(Recorded data Opens)
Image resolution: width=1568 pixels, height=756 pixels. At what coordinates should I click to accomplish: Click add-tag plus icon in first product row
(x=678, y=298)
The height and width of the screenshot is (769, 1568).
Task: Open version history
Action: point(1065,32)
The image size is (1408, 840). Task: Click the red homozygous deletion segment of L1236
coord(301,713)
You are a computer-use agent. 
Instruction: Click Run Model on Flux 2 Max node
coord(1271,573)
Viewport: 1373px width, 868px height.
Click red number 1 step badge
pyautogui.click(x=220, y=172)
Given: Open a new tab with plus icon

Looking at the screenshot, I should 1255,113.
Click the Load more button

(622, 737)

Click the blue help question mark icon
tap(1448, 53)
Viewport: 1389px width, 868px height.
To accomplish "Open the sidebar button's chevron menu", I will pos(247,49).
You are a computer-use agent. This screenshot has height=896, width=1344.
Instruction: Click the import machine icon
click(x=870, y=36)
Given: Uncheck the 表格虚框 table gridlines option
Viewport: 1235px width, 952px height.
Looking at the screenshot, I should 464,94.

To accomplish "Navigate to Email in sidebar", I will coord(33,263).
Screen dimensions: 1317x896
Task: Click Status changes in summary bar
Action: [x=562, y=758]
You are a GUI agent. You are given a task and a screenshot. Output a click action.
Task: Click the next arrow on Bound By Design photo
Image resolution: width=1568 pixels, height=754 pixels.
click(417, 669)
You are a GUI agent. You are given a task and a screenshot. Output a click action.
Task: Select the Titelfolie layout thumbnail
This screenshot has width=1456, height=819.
(Recorded data Closes)
**Problem to work on**: Set down the entries again, exactly as they stand above.

**Result for this task**:
Image resolution: width=1568 pixels, height=756 pixels. At what coordinates should I click to accomplish: Click add-tag plus icon in first product row
(x=678, y=298)
The height and width of the screenshot is (769, 1568).
Task: Open version history
Action: point(1065,32)
The image size is (1408, 840). Task: Click the red homozygous deletion segment of L1236
coord(301,713)
You are a computer-use agent. 
Instruction: Click Run Model on Flux 2 Max node
coord(1271,573)
Viewport: 1373px width, 868px height.
Click red number 1 step badge
pyautogui.click(x=220, y=172)
Given: Open a new tab with plus icon

Looking at the screenshot, I should 1255,113.
Click the Load more button

(622, 737)

Click the blue help question mark icon
tap(1448, 53)
Viewport: 1389px width, 868px height.
To accomplish "Open the sidebar button's chevron menu", I will pos(247,49).
You are a computer-use agent. This screenshot has height=896, width=1344.
Instruction: Click the import machine icon
click(x=870, y=36)
Given: Uncheck the 表格虚框 table gridlines option
Viewport: 1235px width, 952px height.
Looking at the screenshot, I should 464,94.

To accomplish "Navigate to Email in sidebar", I will coord(33,263).
Screen dimensions: 1317x896
Task: Click Status changes in summary bar
Action: [x=562, y=758]
You are a GUI agent. You are given a task and a screenshot. Output a click action.
Task: Click the next arrow on Bound By Design photo
Image resolution: width=1568 pixels, height=754 pixels.
click(417, 669)
You are a GUI agent. You are given a task and a screenshot. Output a click action.
Task: Select the Titelfolie layout thumbnail
This screenshot has width=1456, height=819.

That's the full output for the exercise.